I'm not sure attributes alone are generic and generally useful enough to support the argument that they enable a specific programming style. But perhaps reflection / introspection is, and attributes as far as I understand them are part of C#'s reflective capabilities, which are way more powerful than what D has.

However, the limited reflective power of D is at least partly intentional
though it seems to be growing. I recall these motivations:
- Lots of reflection bloats object code
- D has and will have some more compile time reflection (templates,
__traits, is-expressions, etc.)
- In many cases, compile time reflection is a sufficient replacement for
runtime reflection
- In other cases reflective capabilities that are lacking can be built
using compile time reflection







July 07, 2008
"Lutger" <lutger.blijdestijn@gmail.com> wrote in message news:g4ss8s$1gqg$1@digitalmars.com...
> Nick Sabalausky wrote:
>
>> Clearly, you can implement any command-line you want using either method.
>> But if you're going to disallow the latter method just because you can
>> get
>> the same effect with the former method, then not only does that break an
>> important part of D's design philosophy, but you may as well start
>> throwing away things like "while", "for" and "foreach" as well. After
>> all,
>> any loop you can implement with those constructs can already be
>> implemented with conditionals and gotos. So why do we include them?
>> Because the programmer may decide they're a better fit for what they're
>> trying to do.
>
> I'm not sure attributes alone are generic and generally useful enough to support the argument that they enable a specific programming style.

I wasn't trying to say that attributes would be useful in all situations. Just that there are a lot of situations in which they would be useful enough to be a reasonable, athough not totally essential, alternative to templates.

Obviously it's not going to change the way you iterate over an array or anything like that. But going back to the command-line parsing example, suppose that you *want* to design it in a way where you define the command-line "language" by a class and use that to drive the parsing - instead of the other way around. Currently, the only way to do that in D, without giving up the ability to use special options that don't have a class-definition-equivalent (such as required/optional) would involve a template mixin that dynamically generates the class.
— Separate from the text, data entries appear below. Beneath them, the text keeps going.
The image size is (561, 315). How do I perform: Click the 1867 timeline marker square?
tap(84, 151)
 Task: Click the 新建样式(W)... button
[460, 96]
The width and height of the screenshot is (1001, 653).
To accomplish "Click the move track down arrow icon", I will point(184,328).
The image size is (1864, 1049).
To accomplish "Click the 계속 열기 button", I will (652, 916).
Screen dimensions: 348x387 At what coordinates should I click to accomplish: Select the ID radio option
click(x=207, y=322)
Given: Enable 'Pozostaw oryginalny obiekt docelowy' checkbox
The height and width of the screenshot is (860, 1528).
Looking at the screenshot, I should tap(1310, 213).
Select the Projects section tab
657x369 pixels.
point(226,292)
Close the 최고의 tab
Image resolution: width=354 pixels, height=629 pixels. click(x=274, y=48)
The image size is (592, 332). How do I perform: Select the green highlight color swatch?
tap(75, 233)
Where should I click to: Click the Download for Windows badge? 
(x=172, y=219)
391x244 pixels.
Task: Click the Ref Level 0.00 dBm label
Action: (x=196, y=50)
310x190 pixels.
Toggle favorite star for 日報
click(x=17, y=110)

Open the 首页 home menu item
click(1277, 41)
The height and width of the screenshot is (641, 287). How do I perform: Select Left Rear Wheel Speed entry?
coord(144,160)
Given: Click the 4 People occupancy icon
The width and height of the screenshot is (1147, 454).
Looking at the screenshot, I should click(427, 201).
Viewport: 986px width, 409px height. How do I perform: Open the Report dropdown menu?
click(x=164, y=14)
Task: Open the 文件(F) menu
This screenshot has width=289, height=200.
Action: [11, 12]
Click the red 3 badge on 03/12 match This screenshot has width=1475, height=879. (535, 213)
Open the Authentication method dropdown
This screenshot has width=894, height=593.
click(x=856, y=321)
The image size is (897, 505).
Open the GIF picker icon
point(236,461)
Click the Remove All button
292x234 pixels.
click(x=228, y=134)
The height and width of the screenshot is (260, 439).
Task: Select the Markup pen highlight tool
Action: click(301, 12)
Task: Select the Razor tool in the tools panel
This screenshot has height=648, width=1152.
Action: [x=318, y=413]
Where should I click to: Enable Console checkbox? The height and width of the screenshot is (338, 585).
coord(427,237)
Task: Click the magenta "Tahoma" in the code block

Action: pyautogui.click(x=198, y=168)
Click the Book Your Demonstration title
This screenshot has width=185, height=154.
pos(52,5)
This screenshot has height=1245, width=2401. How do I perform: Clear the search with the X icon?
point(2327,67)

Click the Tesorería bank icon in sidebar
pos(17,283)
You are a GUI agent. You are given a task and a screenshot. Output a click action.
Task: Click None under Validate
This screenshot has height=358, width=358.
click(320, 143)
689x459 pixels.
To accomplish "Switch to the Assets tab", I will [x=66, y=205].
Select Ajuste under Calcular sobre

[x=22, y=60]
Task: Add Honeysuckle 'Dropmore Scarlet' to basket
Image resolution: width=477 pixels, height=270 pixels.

But as soon as you do that, you lose the ability to actually look at or edit your class definition in the source file in the same way the you would look at or edit any other class.

On other words, there are situations, even though it's not all situations, where attributes would allow you to implement certain types of functionality that could otherwise only be achieved by hiding chunks of your code behind source-generating template mixin voodoo (which I currently find myself making enormous use of). Of course, one could counter that with, "But why not just use the source-generating template mixins?" - to which I could counter "Why would you want a while loop? Just use for. But why desire a for loop? Just use goto. Etc..." You don't *have* to. But some people have reasons why they prefer it.

> But
> perhaps reflection / introspection is, and attributes as far as I
> understand them are part of C#'s reflective capabilities, which are way
> more powerful than what D has.
>

I admit I'm uncertain whether proper attribute support would require run-time reflection, or if compile-time would be sufficient. Though I'm still for the addition of runtime reflection in either case (*in addition* to compile-time, of course... See explanation below).

> However, the limited reflective power of D is at least partly intentional
> though it seems to be growing. I recall these motivations:
> - Lots of reflection bloats object code
> - D has and will have some more compile time reflection (templates,
> __traits, is-expressions, etc.)
> - In many cases, compile time reflection is a sufficient replacement for
> runtime reflection
> - In other cases reflective capabilities that are lacking can be built
> using compile time reflection
>

D's compile-time approach to reflection has indeed impressed me because of the level of functionality it allows at such better performance than runtime reflection. As far as I'm aware, every other language that has reflection doesn't support any such compile-time version of it. In that respect, I'm more impressed with D's reflection than I am with say, C#'s reflection.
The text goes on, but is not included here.